Im Falle des Dosto gibt es einen Kooperationsvertrag mit der Oberschule am Rollberg. In dem sei vereinbart, dass die Rollberg-Schüler nach dem Unterricht ins Dosto gehen können und dort Betreuung finden, sagt Schulleiterin Verena Kuhl. Doch derzeit ruhe der Vertrag. Zu den Gründen will sie sich nicht äußern.
Die Ziele ihrer Arbeit legen die Jugendeinrichtungen in sogenannten Umsetzungskonzeptionen fest. Das Dosto habe sich zu Beginn dieses Jahres mit seiner Konzeption auf „gesellschaftskritische Arbeit“ konzentriert, sagt Yvonne Dankert. „Das ist nach der Jugendhilfe-Planung für den Landkreises nicht tragbar.“ Die Stadt Bernau hingegen lege besonderen Wert auf diese gesellschaftskritische Arbeit. Das Dosto-Konzept musste dennoch entsprechend geändert werden. Denn Land, Kreis und Stadt finanzieren die Personalkosten der Einrichtungen gemeinsam.
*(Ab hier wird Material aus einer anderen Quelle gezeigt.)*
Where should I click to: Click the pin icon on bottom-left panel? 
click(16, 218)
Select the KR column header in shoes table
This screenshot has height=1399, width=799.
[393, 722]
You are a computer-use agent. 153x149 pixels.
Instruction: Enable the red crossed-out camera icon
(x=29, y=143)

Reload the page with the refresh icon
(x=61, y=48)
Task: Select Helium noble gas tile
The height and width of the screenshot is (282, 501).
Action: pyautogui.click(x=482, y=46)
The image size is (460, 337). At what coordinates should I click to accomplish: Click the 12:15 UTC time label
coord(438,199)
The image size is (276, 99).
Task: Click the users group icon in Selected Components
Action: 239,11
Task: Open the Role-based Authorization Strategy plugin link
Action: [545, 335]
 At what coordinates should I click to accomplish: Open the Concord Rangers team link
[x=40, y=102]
Im Dosto gibt es 1,5 Stellen für sozialpädagogische Fachkräfte. Vom Land kommen rund 15 Prozent, vom Kreis 30 Prozent und von der Stadt 40 Prozent des Geldes, den Rest finanziert der Trägerverein bif.
Aus dem Haushalt der Stadt beziehungsweise des Landkreises erhielt der Jugendklub in diesem Jahr nach Auskunft des Schulverwaltungsamtes 7000 Euro für Projekte der Jugendarbeit, 4500 Euro für Jugendsozialarbeit, 13?000 Euro für die Bewirtschaftung und den Erhalt des Jugendklubs und 1155 Euro für die Geschäftsbesorgung. Für das Haus auf dem Kulturhof zahlt der Verein bif den symbolischen Preis von einem Euro Miete im Monat. Die reguläre Jahresmiete in Höhe von 13?200 Euro verbucht die Stadt als internen Zuschuss.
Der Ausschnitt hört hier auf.